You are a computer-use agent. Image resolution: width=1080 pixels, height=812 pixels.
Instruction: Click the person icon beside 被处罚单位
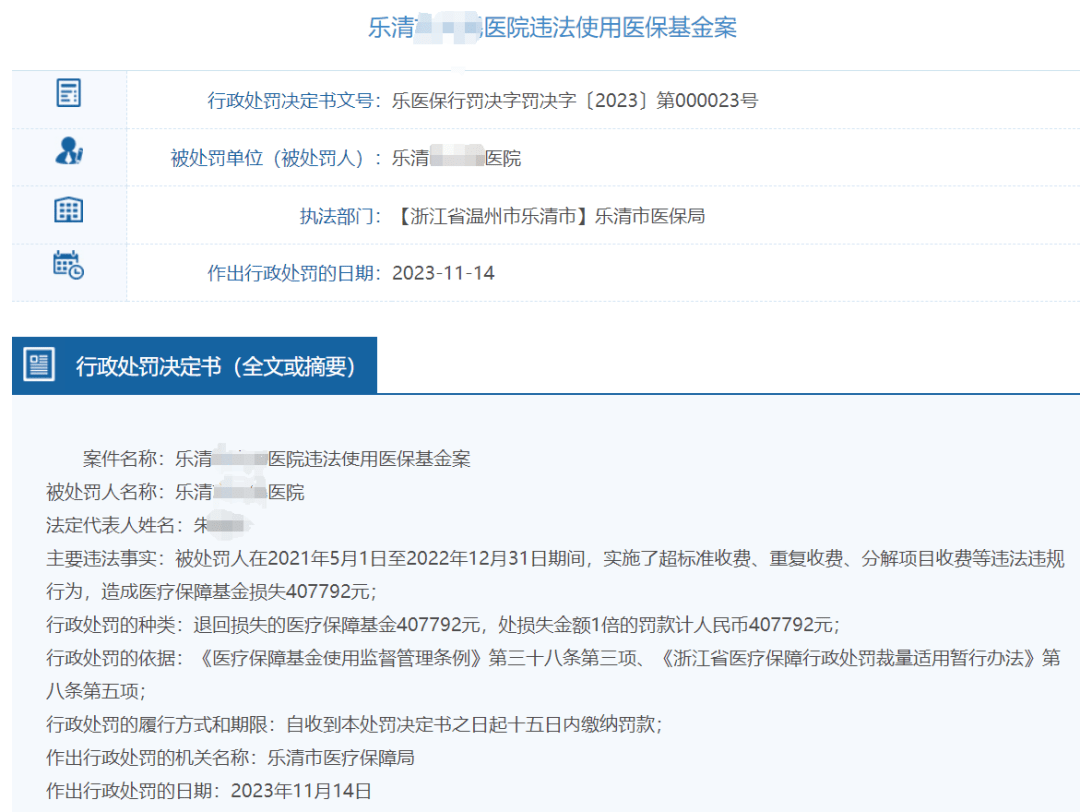pos(68,152)
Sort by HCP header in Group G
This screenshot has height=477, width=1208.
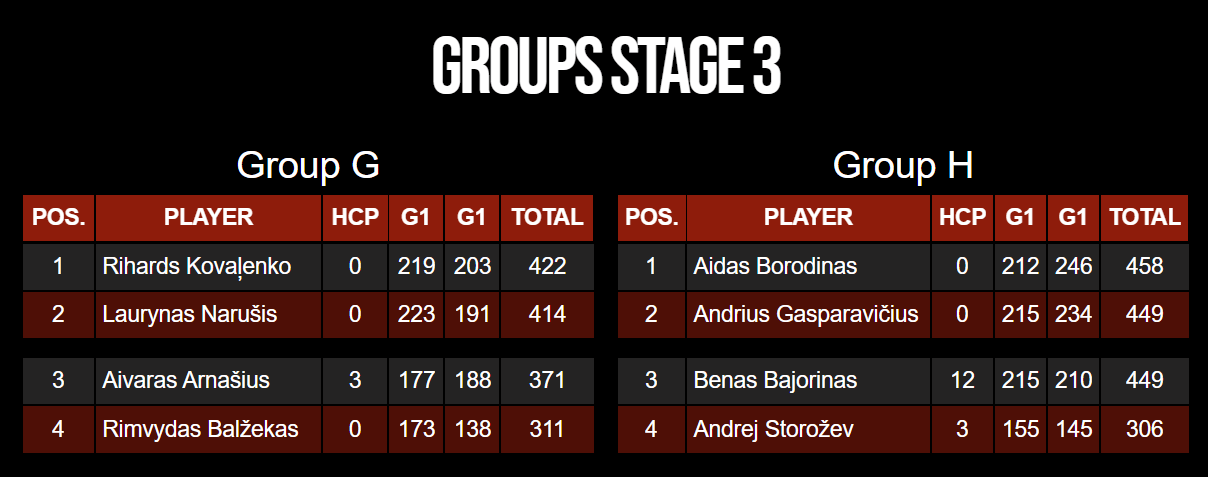pyautogui.click(x=355, y=217)
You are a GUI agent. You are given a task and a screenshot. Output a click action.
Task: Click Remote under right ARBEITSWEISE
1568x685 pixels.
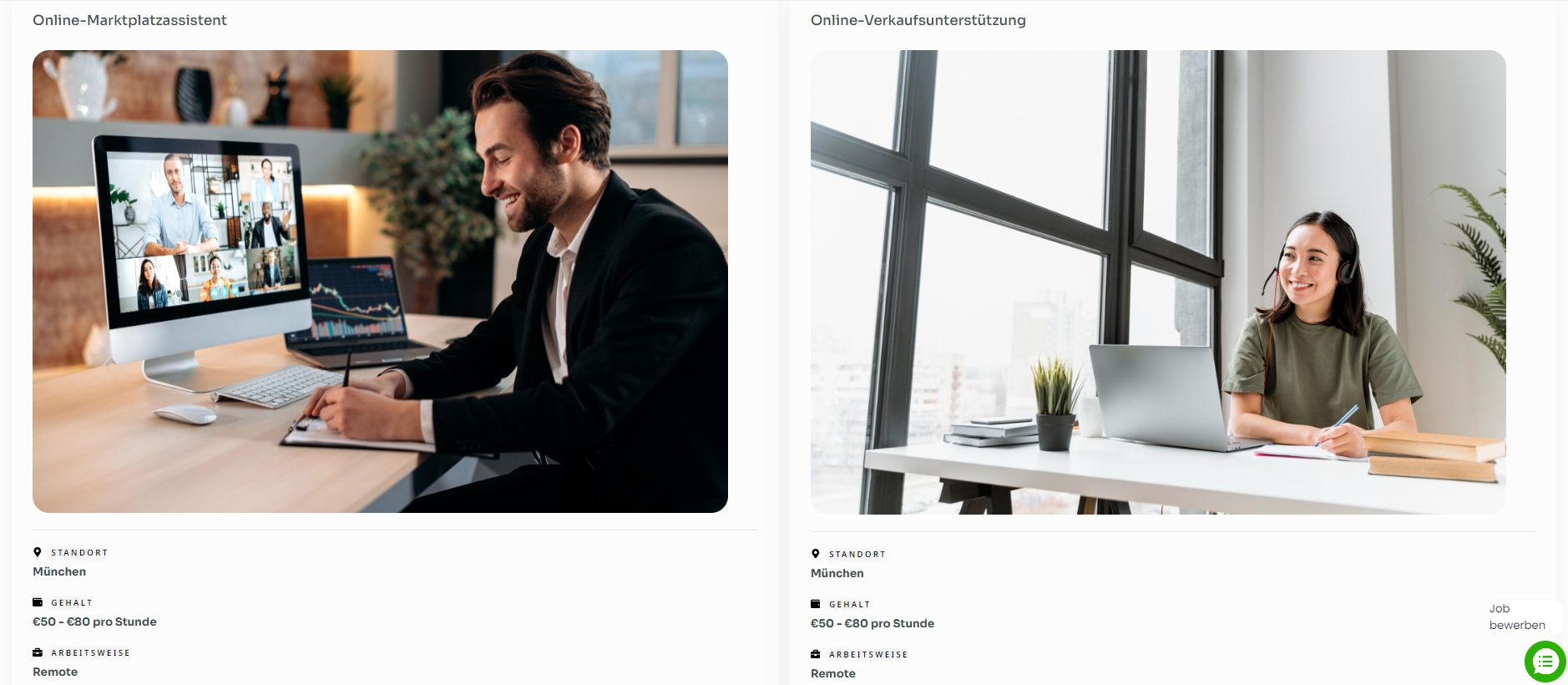tap(833, 673)
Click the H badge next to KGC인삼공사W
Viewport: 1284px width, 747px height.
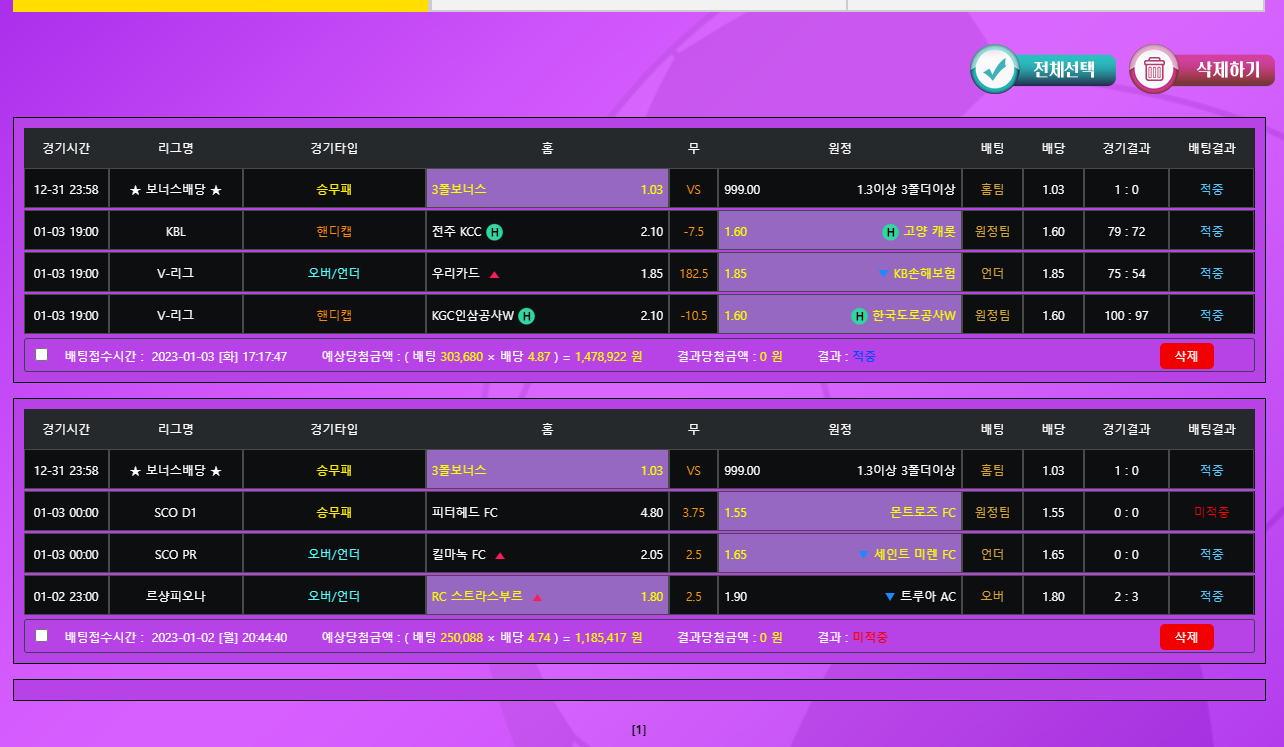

TASK INSTRUCTIONS:
Look through the entries and return every line where "agent" appears.

ANSWER AREA:
You are a computer-use agent. Image resolution: width=1080 pixels, height=812 pixels.
You are a GUI agent. You are given a task and a screenshot. Output a click action.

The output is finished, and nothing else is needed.